*** Opening Input material ***

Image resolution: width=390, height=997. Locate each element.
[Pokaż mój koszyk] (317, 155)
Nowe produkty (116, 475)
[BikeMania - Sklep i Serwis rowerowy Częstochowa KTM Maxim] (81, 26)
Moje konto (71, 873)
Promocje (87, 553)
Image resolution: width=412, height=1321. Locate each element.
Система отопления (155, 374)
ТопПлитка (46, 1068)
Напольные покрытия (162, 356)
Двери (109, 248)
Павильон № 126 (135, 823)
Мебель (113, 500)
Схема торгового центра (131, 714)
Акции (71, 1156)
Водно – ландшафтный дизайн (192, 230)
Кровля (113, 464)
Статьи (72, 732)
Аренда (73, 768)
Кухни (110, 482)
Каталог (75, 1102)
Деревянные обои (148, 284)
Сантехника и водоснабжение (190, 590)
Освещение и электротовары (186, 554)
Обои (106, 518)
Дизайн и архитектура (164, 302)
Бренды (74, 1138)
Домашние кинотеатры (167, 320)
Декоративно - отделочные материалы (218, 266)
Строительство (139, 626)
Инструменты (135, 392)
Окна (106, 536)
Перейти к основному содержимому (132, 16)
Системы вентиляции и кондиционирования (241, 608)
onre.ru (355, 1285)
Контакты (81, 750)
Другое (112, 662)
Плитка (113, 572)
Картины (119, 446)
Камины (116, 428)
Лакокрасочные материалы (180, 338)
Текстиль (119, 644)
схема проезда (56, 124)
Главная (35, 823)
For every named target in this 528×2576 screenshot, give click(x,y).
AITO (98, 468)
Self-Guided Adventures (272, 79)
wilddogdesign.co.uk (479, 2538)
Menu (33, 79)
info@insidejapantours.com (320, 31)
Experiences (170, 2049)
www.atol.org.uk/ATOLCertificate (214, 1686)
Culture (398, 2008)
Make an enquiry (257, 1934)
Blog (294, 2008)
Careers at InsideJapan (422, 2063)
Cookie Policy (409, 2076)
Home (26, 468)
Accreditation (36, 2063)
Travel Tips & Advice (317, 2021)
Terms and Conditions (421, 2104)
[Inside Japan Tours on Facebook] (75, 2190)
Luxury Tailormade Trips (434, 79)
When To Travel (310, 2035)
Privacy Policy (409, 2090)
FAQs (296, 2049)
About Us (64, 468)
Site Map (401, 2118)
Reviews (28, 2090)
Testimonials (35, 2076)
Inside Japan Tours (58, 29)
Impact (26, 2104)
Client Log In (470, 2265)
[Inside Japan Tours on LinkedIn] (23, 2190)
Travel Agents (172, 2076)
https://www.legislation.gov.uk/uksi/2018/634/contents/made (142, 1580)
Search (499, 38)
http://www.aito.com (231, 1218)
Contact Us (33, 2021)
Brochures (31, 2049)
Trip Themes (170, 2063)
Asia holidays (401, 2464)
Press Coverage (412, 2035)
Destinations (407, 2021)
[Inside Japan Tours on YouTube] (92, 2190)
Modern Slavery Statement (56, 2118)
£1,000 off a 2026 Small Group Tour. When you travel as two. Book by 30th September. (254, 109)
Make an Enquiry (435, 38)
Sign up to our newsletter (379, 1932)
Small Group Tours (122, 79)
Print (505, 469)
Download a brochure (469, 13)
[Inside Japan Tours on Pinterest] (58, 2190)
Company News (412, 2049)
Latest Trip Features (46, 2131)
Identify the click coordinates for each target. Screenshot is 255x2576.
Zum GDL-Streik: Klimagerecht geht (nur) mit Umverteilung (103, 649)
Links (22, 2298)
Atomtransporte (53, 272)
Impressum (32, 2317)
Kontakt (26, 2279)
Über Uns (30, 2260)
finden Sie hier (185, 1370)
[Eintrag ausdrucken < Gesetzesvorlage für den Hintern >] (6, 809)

*** Closing Input material ***

#### Work to be completed
Look above for the line with "AITO (98, 468)" and the line with "http://www.aito.com (231, 1218)", and reproduce exactly those two lines plus every line between, nothing more.

#### Exercise response
AITO (98, 468)
Self-Guided Adventures (272, 79)
wilddogdesign.co.uk (479, 2538)
Menu (33, 79)
info@insidejapantours.com (320, 31)
Experiences (170, 2049)
www.atol.org.uk/ATOLCertificate (214, 1686)
Culture (398, 2008)
Make an enquiry (257, 1934)
Blog (294, 2008)
Careers at InsideJapan (422, 2063)
Cookie Policy (409, 2076)
Home (26, 468)
Accreditation (36, 2063)
Travel Tips & Advice (317, 2021)
Terms and Conditions (421, 2104)
[Inside Japan Tours on Facebook] (75, 2190)
Luxury Tailormade Trips (434, 79)
When To Travel (310, 2035)
Privacy Policy (409, 2090)
FAQs (296, 2049)
About Us (64, 468)
Site Map (401, 2118)
Reviews (28, 2090)
Testimonials (35, 2076)
Inside Japan Tours (58, 29)
Impact (26, 2104)
Client Log In (470, 2265)
[Inside Japan Tours on LinkedIn] (23, 2190)
Travel Agents (172, 2076)
https://www.legislation.gov.uk/uksi/2018/634/contents/made (142, 1580)
Search (499, 38)
http://www.aito.com (231, 1218)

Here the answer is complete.